### Given passage:
________________________
Residents in skilled care often carry a high burden of comorbidities, with their cardiovascular disease complicated by multiple chronic conditions, such as hypertension, diabetes, stroke and dementia.
Considering that helping these residents means bringing multiple stakeholders to the table, from cardiologists and geriatricians to primary nursing home clinicians, the in-person coordination of care is often too arduous for these residents.
Instead, skilled nursing facilities (SNFs) are bringing this care directly to their residents through telemedicine.
“The complexity of addressing the holistic heart health needs of this increasingly vulnerable population lends itself to a collaborative care model, including post-acute care telemedicine clinicians,” says Ifedolapo Sulyman Olanrewaju (MD, MHI, SFHM, CPE), Post-Acute Telemedicine Regional Medical Director of Sound Physicians.
Given that cardiovascular disease is the leading cause of mortality in older adults, Olanrewaju and his team spent time recently reflecting on the role of telemedicine in the national armamentarium for addressing care gaps for older adults in nursing homes. Here is a look at how SNFs are using telemedicine to address the unique challenges of heart health, bringing their residents the timely, expert help they need.
SNF resident heart health management: 3 ways telemedicine is bridging the care gap
The typical SNF resident has care needs that are complex, urgent and always in flux. And because heart health is only one of their problems, the solutions are never simple. A resident’s multimorbidity, coupled with polypharmacy, increases the risk for cardiovascular disease and overall morbidity from greater likelihood of falling, increased rate of muscle loss, decreased physical activity and frailty. This perpetuates a vicious cycle that translates to accelerated aging and increased cardiovascular mortality.
Maintaining optimal heart health for this vulnerable population therefore requires a proactive, comprehensive and agile approach.
________________________
### Dataset excerpts:
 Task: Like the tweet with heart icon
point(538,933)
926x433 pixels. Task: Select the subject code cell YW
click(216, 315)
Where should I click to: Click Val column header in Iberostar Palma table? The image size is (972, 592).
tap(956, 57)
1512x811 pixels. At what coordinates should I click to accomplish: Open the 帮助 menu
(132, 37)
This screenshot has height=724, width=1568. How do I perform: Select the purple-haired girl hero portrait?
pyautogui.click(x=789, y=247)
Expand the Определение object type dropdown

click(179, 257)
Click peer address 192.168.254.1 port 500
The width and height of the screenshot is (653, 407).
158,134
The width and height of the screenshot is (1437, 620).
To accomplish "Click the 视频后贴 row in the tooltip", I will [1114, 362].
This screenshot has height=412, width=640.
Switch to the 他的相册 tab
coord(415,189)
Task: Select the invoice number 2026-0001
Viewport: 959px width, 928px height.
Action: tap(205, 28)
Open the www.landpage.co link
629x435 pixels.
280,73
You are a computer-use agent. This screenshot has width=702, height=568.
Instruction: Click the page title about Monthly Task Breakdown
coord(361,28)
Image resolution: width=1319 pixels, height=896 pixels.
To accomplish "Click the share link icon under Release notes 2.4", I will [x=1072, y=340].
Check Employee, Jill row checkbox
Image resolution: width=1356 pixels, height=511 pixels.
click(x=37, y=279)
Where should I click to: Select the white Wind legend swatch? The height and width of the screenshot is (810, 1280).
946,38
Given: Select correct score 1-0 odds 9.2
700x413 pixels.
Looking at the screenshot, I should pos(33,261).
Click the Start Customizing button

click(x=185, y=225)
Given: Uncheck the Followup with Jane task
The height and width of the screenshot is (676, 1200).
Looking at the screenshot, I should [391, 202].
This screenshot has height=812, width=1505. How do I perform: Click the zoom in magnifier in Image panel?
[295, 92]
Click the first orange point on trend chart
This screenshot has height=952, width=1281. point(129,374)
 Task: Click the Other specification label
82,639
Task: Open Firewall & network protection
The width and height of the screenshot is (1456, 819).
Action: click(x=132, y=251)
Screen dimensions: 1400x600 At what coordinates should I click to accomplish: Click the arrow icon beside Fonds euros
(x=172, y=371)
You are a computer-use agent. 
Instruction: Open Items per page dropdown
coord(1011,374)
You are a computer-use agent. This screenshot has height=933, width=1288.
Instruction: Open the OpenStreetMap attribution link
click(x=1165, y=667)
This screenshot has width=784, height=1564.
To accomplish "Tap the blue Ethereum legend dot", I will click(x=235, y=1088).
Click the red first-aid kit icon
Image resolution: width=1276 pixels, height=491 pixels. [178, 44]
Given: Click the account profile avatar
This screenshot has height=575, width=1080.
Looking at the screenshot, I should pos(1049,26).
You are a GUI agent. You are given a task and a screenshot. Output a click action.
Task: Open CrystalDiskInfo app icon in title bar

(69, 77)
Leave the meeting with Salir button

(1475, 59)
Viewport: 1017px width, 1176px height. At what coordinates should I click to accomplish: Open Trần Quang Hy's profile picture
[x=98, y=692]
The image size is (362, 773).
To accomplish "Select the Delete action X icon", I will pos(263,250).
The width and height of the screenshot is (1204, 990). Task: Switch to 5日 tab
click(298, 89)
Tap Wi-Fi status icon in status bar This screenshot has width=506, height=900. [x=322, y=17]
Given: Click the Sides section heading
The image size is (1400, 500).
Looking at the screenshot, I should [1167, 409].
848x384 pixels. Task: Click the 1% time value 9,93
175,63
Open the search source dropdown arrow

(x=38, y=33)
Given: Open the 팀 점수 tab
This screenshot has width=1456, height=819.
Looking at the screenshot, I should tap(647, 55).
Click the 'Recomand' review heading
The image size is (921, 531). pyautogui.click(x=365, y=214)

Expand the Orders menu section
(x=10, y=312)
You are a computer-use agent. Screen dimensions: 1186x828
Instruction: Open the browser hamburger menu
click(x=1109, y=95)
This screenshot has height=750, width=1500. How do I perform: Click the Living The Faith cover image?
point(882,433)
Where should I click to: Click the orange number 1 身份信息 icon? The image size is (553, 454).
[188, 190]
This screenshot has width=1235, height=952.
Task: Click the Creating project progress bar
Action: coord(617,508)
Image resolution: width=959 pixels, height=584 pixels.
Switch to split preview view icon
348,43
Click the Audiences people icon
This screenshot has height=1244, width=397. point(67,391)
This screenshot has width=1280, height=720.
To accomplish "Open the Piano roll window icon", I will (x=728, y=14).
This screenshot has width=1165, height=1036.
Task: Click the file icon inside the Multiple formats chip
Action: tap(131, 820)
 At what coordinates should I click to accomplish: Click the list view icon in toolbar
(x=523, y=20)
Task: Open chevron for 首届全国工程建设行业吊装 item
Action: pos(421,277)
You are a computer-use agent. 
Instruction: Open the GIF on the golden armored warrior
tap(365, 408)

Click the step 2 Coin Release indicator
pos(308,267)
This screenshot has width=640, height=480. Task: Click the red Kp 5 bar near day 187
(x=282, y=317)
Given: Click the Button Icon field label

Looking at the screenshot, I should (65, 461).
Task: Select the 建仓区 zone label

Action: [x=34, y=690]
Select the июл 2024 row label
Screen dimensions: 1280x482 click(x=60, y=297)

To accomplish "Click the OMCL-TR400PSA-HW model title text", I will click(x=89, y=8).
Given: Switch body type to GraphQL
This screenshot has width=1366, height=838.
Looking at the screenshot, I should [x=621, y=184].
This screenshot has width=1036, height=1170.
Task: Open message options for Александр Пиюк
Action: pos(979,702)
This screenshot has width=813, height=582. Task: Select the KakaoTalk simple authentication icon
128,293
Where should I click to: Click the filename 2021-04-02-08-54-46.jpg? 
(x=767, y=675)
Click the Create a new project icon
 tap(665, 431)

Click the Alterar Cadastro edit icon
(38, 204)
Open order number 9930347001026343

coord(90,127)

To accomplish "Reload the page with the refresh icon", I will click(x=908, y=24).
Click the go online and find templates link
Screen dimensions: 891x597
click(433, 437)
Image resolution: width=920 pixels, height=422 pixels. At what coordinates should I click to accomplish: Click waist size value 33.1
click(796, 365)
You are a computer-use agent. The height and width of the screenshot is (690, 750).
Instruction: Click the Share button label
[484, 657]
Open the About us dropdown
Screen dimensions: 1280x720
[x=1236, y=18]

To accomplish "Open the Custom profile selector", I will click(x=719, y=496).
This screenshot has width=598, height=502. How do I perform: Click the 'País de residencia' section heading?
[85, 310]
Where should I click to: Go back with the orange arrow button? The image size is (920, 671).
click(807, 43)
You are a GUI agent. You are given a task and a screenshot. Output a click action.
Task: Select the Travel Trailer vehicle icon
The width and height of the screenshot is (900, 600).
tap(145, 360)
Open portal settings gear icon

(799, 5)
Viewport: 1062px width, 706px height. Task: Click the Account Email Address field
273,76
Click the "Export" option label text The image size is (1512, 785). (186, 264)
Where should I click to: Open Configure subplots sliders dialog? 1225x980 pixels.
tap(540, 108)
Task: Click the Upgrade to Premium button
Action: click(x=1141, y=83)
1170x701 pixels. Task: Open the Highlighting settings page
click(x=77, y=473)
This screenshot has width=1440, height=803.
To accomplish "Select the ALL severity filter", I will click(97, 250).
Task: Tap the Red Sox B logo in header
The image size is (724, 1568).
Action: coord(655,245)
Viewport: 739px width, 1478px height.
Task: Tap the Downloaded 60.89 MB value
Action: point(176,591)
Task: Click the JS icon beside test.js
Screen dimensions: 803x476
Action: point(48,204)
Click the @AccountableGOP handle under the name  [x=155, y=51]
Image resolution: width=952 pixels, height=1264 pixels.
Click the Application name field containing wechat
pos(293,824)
________________________
In the text on telemedicine in skilled nursing facilities, what is named as the leading cause of mortality in older adults? The records are separate material, unrelated to the text on telemedicine in skilled nursing facilities.

### Output of the exercise:
Cardiovascular disease.